In this series, we examine the range of activities and collaborations that ALCF staff undertake to guide the facility and its users into the next era of scientific computing.
By coordinating efforts to improve early exascale hardware stability at the Argonne Leadership Computing Facility (ALCF), computer scientist Servesh Muralidharan is working to make it easier for application developers to use Aurora testbeds at Argonne’s Joint Laboratory for System Evaluation (JLSE). His work will facilitate a faster transition to the Aurora system upon its delivery and help enable science from Day One.
JLSE, a collaboration between Argonne’s computing divisions, has seen researchers refine several generations of Intel GPU testbeds as the arrival of Aurora approaches. These testbeds consist of preproduction GPU/CPU samples often designed for verification and validation of key architectural features.
The testbeds under Muralidharan's purview are used to develop applications that can eventually run on the Intel Xe GPU and Sapphire Rapids CPU being targeted for Aurora.

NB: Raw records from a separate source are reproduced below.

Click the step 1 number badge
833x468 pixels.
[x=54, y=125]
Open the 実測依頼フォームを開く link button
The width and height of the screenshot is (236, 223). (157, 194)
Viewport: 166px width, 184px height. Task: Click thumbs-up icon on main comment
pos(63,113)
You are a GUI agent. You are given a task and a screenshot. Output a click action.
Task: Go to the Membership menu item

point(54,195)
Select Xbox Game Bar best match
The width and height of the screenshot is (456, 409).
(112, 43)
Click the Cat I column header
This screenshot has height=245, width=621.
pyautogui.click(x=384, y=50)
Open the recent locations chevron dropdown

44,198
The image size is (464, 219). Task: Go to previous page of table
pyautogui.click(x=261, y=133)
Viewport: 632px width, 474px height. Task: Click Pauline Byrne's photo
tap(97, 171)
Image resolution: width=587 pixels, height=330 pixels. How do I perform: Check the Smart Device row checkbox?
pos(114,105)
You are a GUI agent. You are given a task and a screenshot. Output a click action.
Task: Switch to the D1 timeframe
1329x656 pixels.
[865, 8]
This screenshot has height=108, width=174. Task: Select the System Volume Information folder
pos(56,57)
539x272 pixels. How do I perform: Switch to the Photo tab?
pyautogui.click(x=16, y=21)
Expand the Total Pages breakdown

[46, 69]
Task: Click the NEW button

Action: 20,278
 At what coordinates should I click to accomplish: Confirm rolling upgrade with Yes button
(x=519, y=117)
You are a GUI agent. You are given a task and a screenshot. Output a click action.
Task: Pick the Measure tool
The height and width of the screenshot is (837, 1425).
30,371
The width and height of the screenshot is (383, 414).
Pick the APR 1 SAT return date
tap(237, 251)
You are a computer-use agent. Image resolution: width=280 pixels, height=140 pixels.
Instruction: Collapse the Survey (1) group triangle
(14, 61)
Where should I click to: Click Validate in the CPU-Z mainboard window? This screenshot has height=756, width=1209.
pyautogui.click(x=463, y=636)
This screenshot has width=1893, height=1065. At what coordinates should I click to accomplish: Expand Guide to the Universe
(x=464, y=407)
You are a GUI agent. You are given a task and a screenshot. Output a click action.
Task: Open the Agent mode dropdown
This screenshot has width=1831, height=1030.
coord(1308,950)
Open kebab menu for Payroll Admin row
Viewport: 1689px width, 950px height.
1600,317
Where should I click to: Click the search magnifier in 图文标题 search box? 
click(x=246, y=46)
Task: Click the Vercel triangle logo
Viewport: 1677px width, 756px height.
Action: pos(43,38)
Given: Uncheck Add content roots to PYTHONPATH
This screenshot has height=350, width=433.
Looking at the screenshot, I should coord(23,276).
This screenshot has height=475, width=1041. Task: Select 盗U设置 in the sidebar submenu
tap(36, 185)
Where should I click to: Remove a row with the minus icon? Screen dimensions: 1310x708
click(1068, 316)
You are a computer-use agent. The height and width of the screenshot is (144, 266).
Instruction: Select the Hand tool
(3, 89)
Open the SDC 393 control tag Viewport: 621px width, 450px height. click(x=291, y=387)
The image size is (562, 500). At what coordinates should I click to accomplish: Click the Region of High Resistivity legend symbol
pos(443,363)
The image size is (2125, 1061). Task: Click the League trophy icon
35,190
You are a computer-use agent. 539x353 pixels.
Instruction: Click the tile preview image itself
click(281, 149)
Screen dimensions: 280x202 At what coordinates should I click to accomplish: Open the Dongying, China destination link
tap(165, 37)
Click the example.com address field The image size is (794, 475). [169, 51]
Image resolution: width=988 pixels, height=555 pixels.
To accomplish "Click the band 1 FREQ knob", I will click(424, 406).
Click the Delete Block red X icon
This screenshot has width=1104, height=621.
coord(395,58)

As with any early hardware, making these parts usable (that is, ensuring they can performantly run applications) is a challenging process. Intel provides specialized driver components and software development kits (SDK), including the compilers, to run applications on early GPU silicon. These components and SDK require customization to work in the JLSE environment and be employable by application developers participating in the ALCF’s Early Science Program and the U.S. Department of Energy’s (DOE) Exascale Computing Project. This is accomplished by collaborating with multiple teams at Intel.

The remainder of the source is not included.